Return the lines from the one containing "Open Ann Hellstrom" through the end of the data, unchanged.

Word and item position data
— Start —

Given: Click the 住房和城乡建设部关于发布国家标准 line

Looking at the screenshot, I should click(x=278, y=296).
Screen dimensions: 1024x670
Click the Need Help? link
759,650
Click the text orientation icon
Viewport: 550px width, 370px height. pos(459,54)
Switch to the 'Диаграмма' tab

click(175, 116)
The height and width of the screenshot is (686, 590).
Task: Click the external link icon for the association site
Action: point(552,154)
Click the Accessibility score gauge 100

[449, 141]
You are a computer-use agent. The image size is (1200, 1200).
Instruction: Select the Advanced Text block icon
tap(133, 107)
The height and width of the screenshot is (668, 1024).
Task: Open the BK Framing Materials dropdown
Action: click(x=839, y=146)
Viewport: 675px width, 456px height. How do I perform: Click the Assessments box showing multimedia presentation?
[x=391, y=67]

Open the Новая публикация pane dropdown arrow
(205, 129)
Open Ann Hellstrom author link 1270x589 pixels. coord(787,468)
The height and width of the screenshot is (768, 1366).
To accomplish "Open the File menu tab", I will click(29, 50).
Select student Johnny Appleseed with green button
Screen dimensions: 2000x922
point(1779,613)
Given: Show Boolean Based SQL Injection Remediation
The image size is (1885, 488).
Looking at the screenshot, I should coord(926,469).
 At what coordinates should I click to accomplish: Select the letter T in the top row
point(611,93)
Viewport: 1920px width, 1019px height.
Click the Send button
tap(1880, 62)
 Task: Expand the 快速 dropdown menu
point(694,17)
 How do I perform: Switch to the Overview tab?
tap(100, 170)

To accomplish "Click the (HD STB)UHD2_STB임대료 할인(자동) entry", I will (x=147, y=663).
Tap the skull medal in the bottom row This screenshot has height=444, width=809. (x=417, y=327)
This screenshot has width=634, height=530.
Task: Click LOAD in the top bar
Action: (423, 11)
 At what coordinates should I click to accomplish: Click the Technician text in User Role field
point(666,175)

— End —

→ Solution to this exercise:
Open Ann Hellstrom author link 1270x589 pixels. coord(787,468)
The height and width of the screenshot is (768, 1366).
To accomplish "Open the File menu tab", I will click(29, 50).
Select student Johnny Appleseed with green button
Screen dimensions: 2000x922
point(1779,613)
Given: Show Boolean Based SQL Injection Remediation
The image size is (1885, 488).
Looking at the screenshot, I should coord(926,469).
 At what coordinates should I click to accomplish: Select the letter T in the top row
point(611,93)
Viewport: 1920px width, 1019px height.
Click the Send button
tap(1880, 62)
 Task: Expand the 快速 dropdown menu
point(694,17)
 How do I perform: Switch to the Overview tab?
tap(100, 170)

To accomplish "Click the (HD STB)UHD2_STB임대료 할인(자동) entry", I will (x=147, y=663).
Tap the skull medal in the bottom row This screenshot has height=444, width=809. (x=417, y=327)
This screenshot has width=634, height=530.
Task: Click LOAD in the top bar
Action: (423, 11)
 At what coordinates should I click to accomplish: Click the Technician text in User Role field
point(666,175)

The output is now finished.